No! In Hebrew, things work very differently. The hundreds of ambiguities that would arise if English didn’t have vowels don’t arise at all in Hebrew - or at least don’t arise often enough to become a problem.

How can this be? Well, English is a language that has evolved slowly over time, and accumulated words derived from many different sources, including words of Latin, Greek, Anglo-Saxon, Gaelic, French, German and other origins. Hebrew, however, is a relatively pure language - it has not evolved, absorbed and changed anything like as much as English has.

What this means is something quite amazing - something that may, in fact, shock you if you are not already aware of it. In Hebrew, words which have the same set of consonants for the ‘root’ or core meaning of the word, are almost always related. We saw in the previous lesson that many vastly different words could stem from the same set of consonants in English - but, in Hebrew, this doesn’t happen!

As an example, let’s take the set of Hebrew consonants yld. A set of related consonants in Hebrew is called a root (shoresh in Hebrew). The root yld means to bear, to give birth. Therefore, all words which stem from this root will, in some way, be related to this core meaning. Even more remarkably, no words using the root yld will mean anything other than the root concept ‘to give birth’.

To demonstrate this phenomenon of the Hebrew language, here are some words that derive from the root yld:

Hebrew word yolda   she gave birth, expressing the root meaning.
Hebrew word hivaled   he was born, from the same root. Notice how different the English words are - born and birth.
Hebrew word holid   begat, engendered, fathered. Again, in English, completely different words are used.
Hebrew word yeled   a boy, something that is given birth to.
Hebrew word yalda   a girl, the feminine form of the above word, again something that is given birth to.
Hebrew word yeladim   children, the plural form of boys and girls. Whereas in English, boy, girl and children are completely different words with different derivations, in Hebrew they are all connected. They are, respectively, the masculine, feminine and plural noun forms of the root yld.
Hebrew word yaldut   youth/youthhood. Again, the same root meaning; youth is what is given birth to, and what children experience as they grow older.
Hebrew word meyaledet   midwife, that is, one who assists in giving birth.
Hebrew word yom huledet   birthday, the day that someone was born.
Hebrew word toldot   generations, genealogies - successions of people who are given birth to.
Hebrew word moledet   land of nativity - the place where someone is born.

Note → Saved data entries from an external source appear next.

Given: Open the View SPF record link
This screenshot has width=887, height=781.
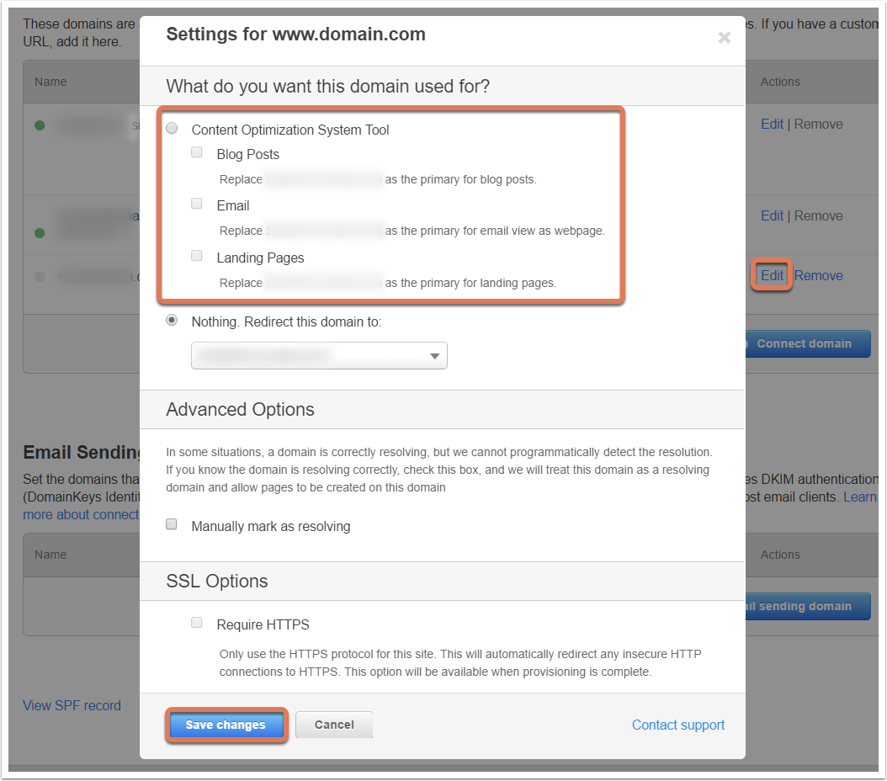Looking at the screenshot, I should pos(72,706).
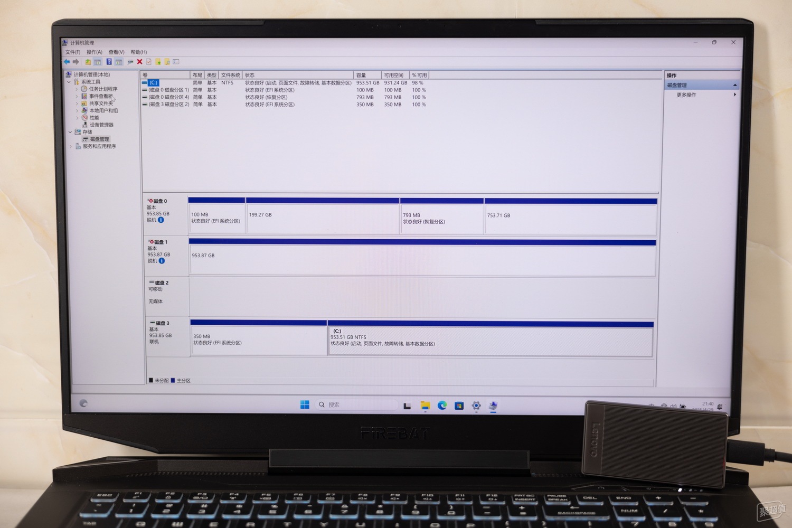
Task: Open the 文件(F) menu
Action: click(73, 52)
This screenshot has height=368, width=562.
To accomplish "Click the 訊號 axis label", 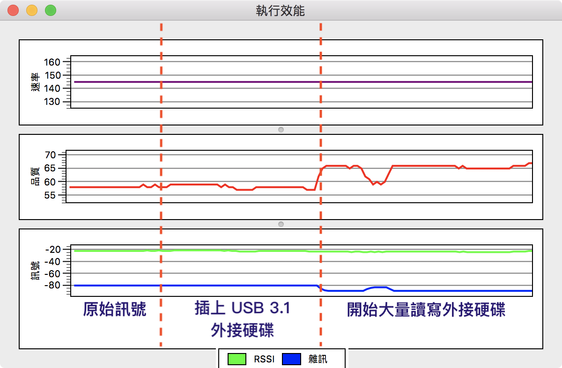I will pos(36,271).
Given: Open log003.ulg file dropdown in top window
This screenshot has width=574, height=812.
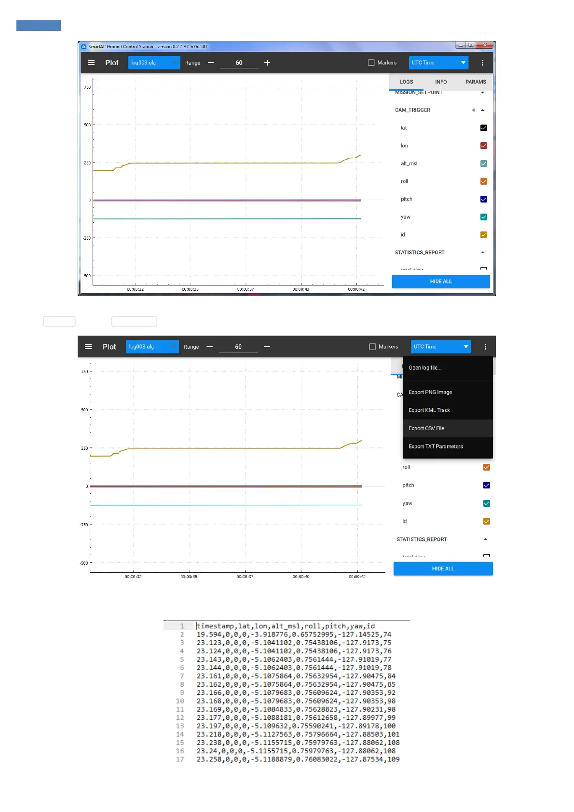Looking at the screenshot, I should tap(154, 63).
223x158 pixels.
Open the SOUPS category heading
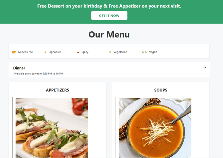tap(161, 90)
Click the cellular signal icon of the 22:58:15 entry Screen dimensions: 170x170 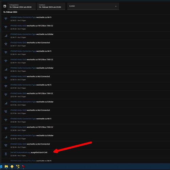(6, 69)
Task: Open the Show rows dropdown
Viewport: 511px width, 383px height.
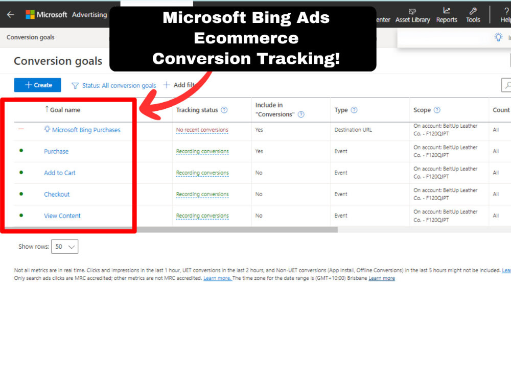Action: pyautogui.click(x=64, y=246)
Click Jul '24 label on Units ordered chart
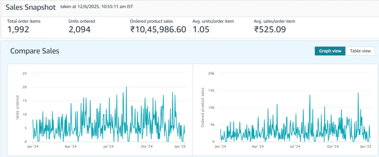This screenshot has width=379, height=157. click(108, 146)
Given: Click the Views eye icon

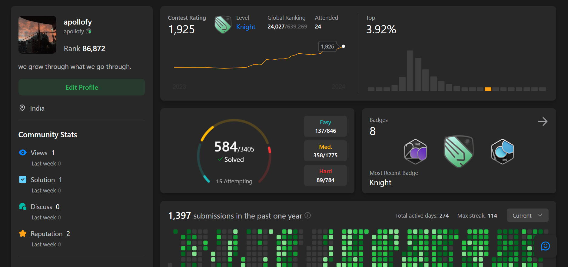Looking at the screenshot, I should click(x=23, y=152).
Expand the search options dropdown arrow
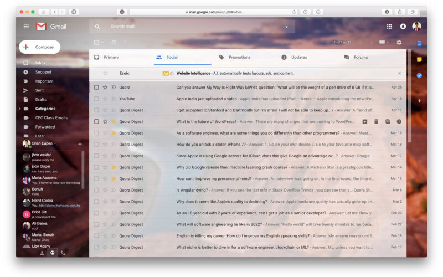Viewport: 443px width, 277px height. (286, 27)
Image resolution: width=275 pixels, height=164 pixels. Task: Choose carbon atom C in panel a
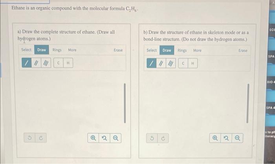coord(59,63)
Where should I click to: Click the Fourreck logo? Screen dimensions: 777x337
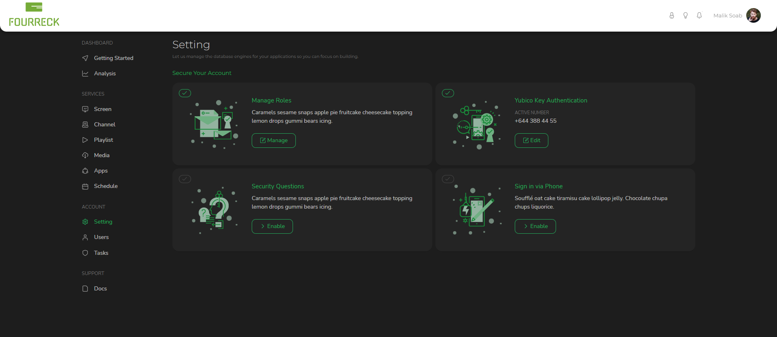coord(34,15)
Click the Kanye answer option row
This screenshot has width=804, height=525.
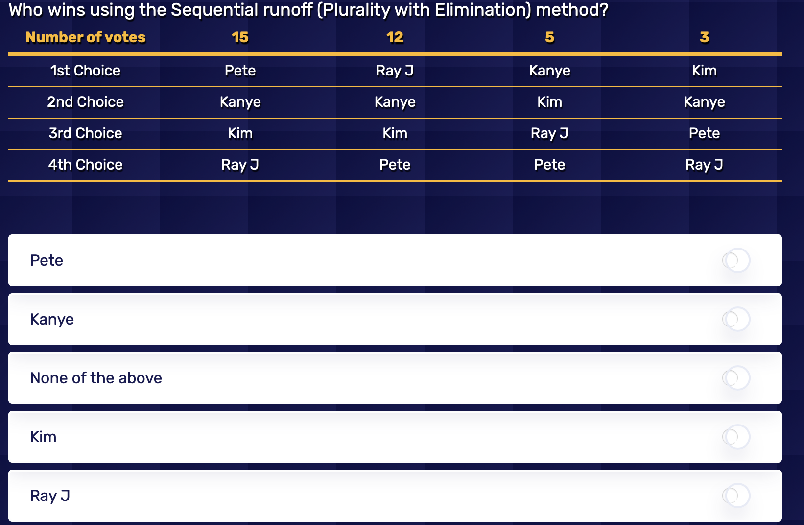click(343, 319)
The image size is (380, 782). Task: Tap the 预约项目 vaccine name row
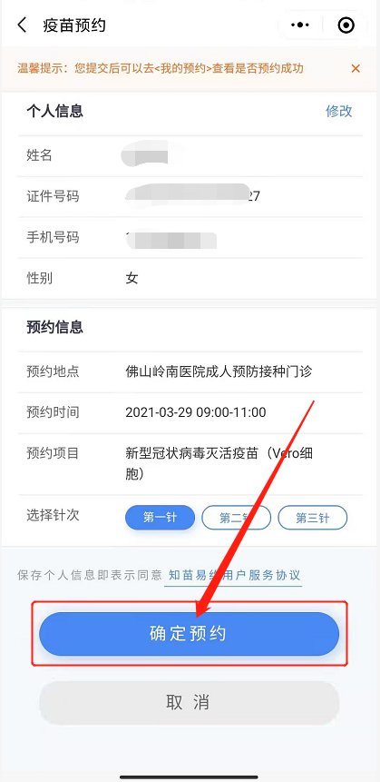click(190, 464)
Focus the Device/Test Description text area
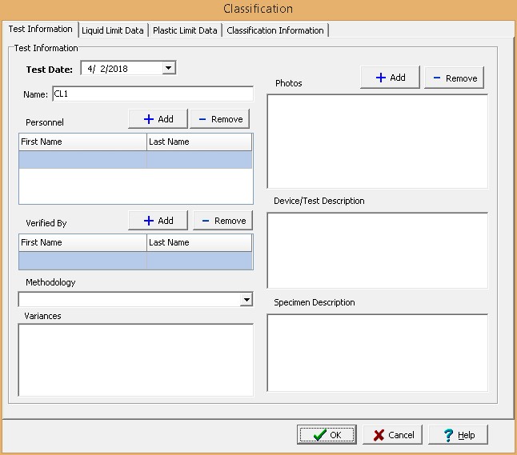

This simple example could be multiplied by hundreds, even thousands, of others roots in Hebrew. Notice how different the English words are: birth, born, fathered, boy, girl, children, youthhood, midwife, birthday, generations, land of nativity. But since all these words stem from the same basic concept, in Hebrew they are all related and all have the same root (yld). Exactly how to form words from the root, and how to recognise which root words have come from, is something that a knowledge of Hebrew grammar brings.

In Hebrew, words like those above are formed from the root in very systematic, predictable ways. Once you start to recognise these patterns, you can look at a 'new' word and know what it means just by looking at the structure of the Hebrew word, even if you have never seen it before. Nouns, adjectives, verbs and adverbs are all formed from the root in a completely consistent way.

When Hebrew was first written down, it was written entirely without vowels because everyone understood what was intended, even if vowels were not present. (Remember that Hebrew was the mother tongue of the ancient Israelites, not a foreign language as it is for us). In Israel today, books and newspapers for adults do not come with vowels at all. This illustrates that vowels are not really necessary in Hebrew, even though in English a lack of vowels would cause major problems.